Subjective cure rates were lower than reported elsewhere. Most studies have reported on an ill defined population, using non-validated methods. In a cohort study of surgery for stress incontinence surgeons were satisfied with the outcome of surgery in 85% of cases whereas only 28% of women said they were totally continent after surgery,7 which is in keeping with our results.
The reduction in symptoms of urgency and urge incontinence in our study has been reported for both colposuspension and tension-free vaginal tape.19,20 Patients perceived themselves to have returned to normal activity more rapidly after the vaginal tape procedure than after colposuspension. This is mirrored in the responses to the SF-36 at six weeks. However because patients were not blinded to their procedure, bias could have been introduced in the preoperative counselling, leading those undergoing colposuspension to expect a longer recovery.
The incidence of bladder injury after the vaginal tape procedure was high compared with published series and compared with other procedures for stress incontinence.10,12,20 Bladder injury during the vaginal tape procedure seems to be a relatively minor complication resulting from needle perforation. The bladder is drained by catheter for up to 48 hours, but no long term sequelae have yet been reported. Bladder injury during colposuspension requires formal surgical closure and drainage for five days.
Vascular injury has been a concern with vaginal tape. We recorded one acute injury requiring laparotomy and three retropubic haematomas. The overall incidence of vascular injury is 32 per 250000 (Gynecare, personal communication, 2002). The incidence of vascular injury after colposuspension has not been reported.
Erosion of inorganic material into the vagina, bladder, and urethra has been reported after several sling procedures and has resulted in the withdrawal of one device.21 In our study there was one case of tape erosion. This was managed by partial excision of the tape and closure of the vaginal skin. In the five years since tension-free vaginal tape was first described there have been five reports of tape erosion into the urethra (Gynecare, personal communication, 2002). It is likely that this figure represents an underestimate, and long term follow up of these patients is needed to quantify the extent of this complication.

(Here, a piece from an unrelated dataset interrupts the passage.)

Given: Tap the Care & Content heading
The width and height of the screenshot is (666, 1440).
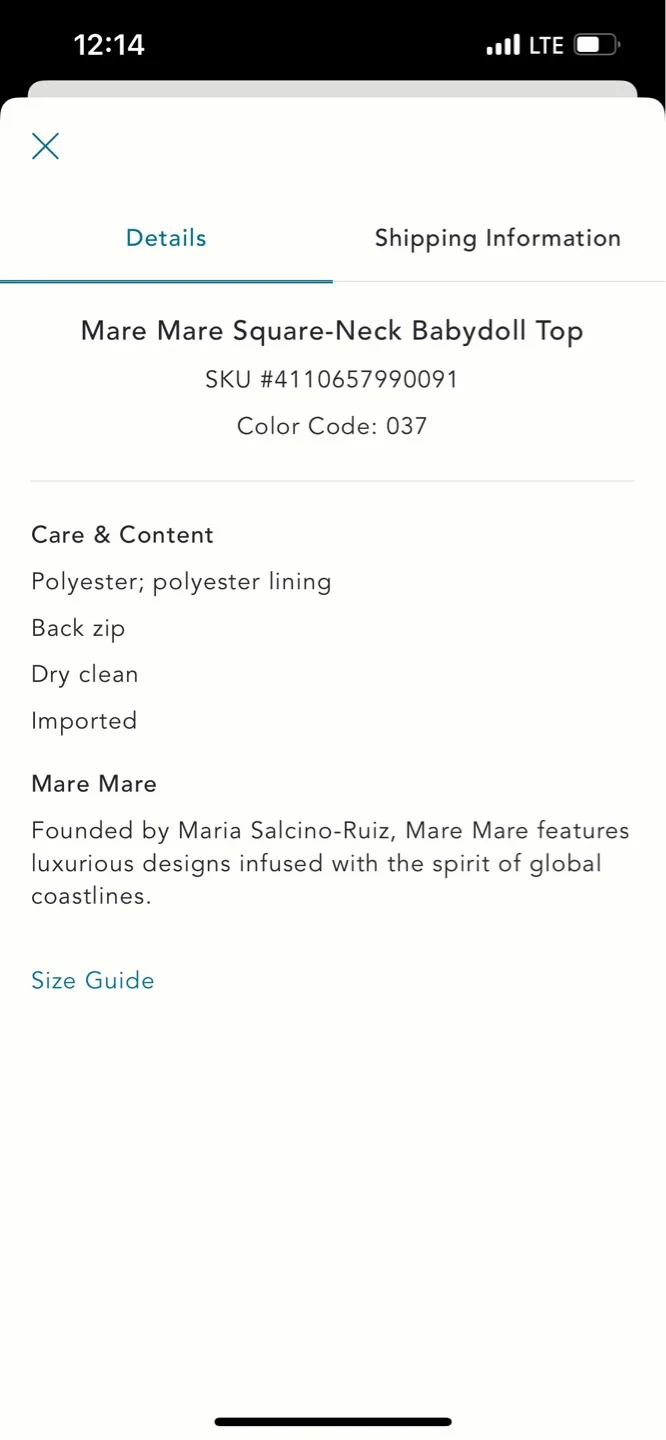Looking at the screenshot, I should click(x=122, y=535).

Long term voiding disorder is reported in up to 20% of patients after colposuspension.18 Little data exist on voiding difficulty after the vaginal tape procedure although it seems infrequent.20,22 More patients in our study required catheter drainage after colposuspension even though the overall rate of voiding disorder was low compared with published literature. Previous series may have included women with pre-existing voiding dysfunction, who were excluded from our study.
Long term follow up is needed to assess the continuing success of the two procedures and to provide further data on the development of prolapse and tape erosion; follow up to five years is planned.
We thank the patients and technical, secretarial, nursing, and medical staff of the participating hospitals, the monitoring staff of Ethicon, James Browning as the sponsor medical adviser to June 2000, Marjory Willins (trial manager), Jane Gibson (trial administration), Ailie Smith (quality assurance), and Peter Wilkinson (statistical advice and analysis).
Competing interests: KW was supported by a grant from Ethicon, which also provided materials and additional support to collaborating centres. PH and KW have been reimbursed by Ethicon for expenses associated with attending conferences where this, and related work, has been presented.